Aircraft fuel expense increased 18%, or $170 million, due to a 10% increase in average fuel cost per gallon,
or $104 million after the impact of fuel hedging and 31 million more gallons of aircraft fuel consumed, resulting
in $66 million of higher fuel expense. We recorded $3 million in effective fuel hedge losses during 2010 versus
$120 million during 2009. Our average fuel cost per gallon was $2.29 for the year ended December 31, 2010
compared to $2.08 for the year ended December 31, 2009. Our fuel costs represented 32% and 31% of our
operating expenses in 2010 and 2009, respectively. Based on our expected fuel volume for 2011, a 10% per
gallon increase in the cost of aircraft fuel would increase our annual fuel expense by approximately $130 million.
Cost per available seat mile increased 11% primarily due to the increase in fuel prices.

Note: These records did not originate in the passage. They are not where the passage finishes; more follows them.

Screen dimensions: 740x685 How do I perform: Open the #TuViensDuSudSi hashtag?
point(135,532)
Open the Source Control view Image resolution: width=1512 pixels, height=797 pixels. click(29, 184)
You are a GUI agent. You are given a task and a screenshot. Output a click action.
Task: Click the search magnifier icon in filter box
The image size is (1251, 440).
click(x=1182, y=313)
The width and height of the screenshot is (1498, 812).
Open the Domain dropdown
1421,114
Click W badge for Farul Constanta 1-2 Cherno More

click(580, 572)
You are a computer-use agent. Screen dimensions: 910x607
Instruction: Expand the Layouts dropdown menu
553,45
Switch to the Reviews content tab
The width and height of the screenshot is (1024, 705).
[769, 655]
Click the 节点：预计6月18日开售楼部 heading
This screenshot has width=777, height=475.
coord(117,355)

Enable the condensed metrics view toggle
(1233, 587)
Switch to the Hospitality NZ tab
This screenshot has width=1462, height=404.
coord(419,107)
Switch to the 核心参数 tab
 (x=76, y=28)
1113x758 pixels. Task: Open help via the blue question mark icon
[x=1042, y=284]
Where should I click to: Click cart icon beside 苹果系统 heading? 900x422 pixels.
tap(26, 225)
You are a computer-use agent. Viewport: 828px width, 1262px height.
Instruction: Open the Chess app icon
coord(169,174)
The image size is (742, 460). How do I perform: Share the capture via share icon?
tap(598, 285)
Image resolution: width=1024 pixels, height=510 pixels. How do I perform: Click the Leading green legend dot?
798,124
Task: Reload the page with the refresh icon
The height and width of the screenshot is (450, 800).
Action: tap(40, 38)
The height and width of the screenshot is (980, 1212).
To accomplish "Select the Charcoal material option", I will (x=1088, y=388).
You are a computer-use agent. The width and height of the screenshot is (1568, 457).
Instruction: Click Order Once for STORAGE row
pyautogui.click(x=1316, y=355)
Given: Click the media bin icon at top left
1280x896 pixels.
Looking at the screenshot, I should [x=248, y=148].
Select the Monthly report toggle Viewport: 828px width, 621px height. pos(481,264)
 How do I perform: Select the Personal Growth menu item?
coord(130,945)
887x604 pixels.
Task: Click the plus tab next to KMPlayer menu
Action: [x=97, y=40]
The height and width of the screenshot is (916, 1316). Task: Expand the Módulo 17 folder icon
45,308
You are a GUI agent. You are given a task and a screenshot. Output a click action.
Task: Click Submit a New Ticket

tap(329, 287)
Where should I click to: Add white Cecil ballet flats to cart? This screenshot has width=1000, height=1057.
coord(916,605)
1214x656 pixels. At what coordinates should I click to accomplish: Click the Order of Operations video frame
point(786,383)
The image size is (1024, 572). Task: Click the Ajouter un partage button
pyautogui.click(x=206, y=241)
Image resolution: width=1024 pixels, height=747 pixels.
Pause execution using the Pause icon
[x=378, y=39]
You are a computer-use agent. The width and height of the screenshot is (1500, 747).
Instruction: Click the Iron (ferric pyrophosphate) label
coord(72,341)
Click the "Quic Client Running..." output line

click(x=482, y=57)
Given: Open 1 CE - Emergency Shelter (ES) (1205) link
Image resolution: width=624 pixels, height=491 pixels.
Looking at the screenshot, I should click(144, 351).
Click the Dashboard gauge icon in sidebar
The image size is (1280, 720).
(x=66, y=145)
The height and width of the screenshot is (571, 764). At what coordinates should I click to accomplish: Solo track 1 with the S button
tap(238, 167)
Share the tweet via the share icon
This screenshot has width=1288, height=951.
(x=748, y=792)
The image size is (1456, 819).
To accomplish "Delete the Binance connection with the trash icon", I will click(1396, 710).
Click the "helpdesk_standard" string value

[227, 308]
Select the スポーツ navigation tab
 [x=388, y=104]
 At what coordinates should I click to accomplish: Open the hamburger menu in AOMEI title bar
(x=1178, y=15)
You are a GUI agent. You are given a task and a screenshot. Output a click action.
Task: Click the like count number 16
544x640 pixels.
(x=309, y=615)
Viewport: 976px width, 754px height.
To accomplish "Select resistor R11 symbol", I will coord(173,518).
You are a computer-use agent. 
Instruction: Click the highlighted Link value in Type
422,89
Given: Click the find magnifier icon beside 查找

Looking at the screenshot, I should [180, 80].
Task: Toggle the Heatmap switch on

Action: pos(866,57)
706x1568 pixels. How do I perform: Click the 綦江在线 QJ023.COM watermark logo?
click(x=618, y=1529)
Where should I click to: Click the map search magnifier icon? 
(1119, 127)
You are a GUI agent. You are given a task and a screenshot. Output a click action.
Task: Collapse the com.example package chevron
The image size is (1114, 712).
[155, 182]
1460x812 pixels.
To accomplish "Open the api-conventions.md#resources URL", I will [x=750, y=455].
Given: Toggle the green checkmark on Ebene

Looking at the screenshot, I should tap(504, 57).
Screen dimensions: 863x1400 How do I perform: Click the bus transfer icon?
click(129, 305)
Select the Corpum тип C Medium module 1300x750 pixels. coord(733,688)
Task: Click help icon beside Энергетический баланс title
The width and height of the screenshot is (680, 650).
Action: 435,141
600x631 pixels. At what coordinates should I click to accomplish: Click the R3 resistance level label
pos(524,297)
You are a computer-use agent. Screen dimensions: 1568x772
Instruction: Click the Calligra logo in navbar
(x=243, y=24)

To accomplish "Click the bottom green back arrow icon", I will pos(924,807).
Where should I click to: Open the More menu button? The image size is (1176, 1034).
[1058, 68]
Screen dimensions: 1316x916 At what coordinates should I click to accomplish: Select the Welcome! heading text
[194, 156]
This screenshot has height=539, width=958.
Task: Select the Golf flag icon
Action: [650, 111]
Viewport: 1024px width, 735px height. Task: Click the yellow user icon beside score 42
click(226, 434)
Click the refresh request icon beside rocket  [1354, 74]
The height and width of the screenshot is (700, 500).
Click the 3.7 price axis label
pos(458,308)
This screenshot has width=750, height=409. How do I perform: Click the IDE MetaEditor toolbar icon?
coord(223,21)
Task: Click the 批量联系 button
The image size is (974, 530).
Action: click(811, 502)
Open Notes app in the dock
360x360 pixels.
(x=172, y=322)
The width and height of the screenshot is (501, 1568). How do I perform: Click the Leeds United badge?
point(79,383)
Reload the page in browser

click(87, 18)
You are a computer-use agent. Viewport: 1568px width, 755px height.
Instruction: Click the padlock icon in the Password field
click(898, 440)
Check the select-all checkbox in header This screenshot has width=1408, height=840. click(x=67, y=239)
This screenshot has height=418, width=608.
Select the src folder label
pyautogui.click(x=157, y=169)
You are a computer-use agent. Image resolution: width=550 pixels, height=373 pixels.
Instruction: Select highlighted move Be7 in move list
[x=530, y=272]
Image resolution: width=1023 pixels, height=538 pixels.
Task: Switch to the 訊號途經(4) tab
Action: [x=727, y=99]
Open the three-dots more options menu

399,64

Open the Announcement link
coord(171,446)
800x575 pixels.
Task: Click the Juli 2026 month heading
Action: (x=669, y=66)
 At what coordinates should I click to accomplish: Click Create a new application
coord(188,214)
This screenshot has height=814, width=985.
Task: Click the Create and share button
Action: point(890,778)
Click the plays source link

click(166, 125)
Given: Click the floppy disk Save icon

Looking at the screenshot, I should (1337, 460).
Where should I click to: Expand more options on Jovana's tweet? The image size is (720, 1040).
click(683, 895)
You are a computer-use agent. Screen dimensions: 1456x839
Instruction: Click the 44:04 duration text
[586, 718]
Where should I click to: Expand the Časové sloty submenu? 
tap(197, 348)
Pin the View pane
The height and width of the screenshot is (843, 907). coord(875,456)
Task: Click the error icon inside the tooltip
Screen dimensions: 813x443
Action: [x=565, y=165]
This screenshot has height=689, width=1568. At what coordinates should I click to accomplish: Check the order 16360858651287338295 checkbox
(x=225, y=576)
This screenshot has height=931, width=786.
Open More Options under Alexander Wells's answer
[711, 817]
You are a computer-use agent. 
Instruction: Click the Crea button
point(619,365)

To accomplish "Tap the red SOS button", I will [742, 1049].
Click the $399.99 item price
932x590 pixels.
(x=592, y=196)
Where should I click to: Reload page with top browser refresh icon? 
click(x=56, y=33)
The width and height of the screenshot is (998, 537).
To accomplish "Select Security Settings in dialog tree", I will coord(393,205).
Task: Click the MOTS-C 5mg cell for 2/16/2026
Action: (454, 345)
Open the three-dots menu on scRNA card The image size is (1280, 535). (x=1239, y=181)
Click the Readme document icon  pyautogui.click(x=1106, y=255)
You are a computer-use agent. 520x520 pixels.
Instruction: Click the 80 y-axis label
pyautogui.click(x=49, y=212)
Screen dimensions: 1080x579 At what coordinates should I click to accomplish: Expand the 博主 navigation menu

Salaries, wages and benefits increased 15%, or $115 million, due to an increase in average full-time
equivalent employees, increased wages and related benefits for several of our large workgroups implemented
between June 2009 and throughout 2010. We also had higher salaries, wages and benefits as a result of premium
time related to the severe winter storms in the Northeast both in early and late 2010. The increase in average full-
time equivalent employees is partially driven by additional staffing levels in preparation for our new customer
service system implementation in January 2010, which resulted in an additional $9 million of expense, as well as
our policy of not furloughing employees. Cost per available seat mile increased 8% primarily due to an increase
in full-time equivalent employees.
Landing fees and other rents increased 7%, or $15 million, due to a 5% increase in departures over 2009,
which includes the effects of expanded operations in certain markets and the opening of three new cities in 2010
as well as an increase in average landing fee and airport rental rates. Cost per available seat mile remained
relatively unchanged.
Depreciation and amortization decreased 4%, or $8 million. Purchased technology related to our LiveTV
acquisition became fully amortized in late 2009, resulting in reduced amortization expense in 2010. The reduced
amortization expense was offset by an increase in depreciation expense as we had an average of 97 owned and
capital leased aircraft in 2010 compared to 93 in 2009. Additionally, we had increased software amortization in
2010 related to our new customer service system. Cost per available seat mile decreased 10% due to purchased
technology becoming fully amortized and less owned computer hardware resulting from changes to our IT
infrastructure.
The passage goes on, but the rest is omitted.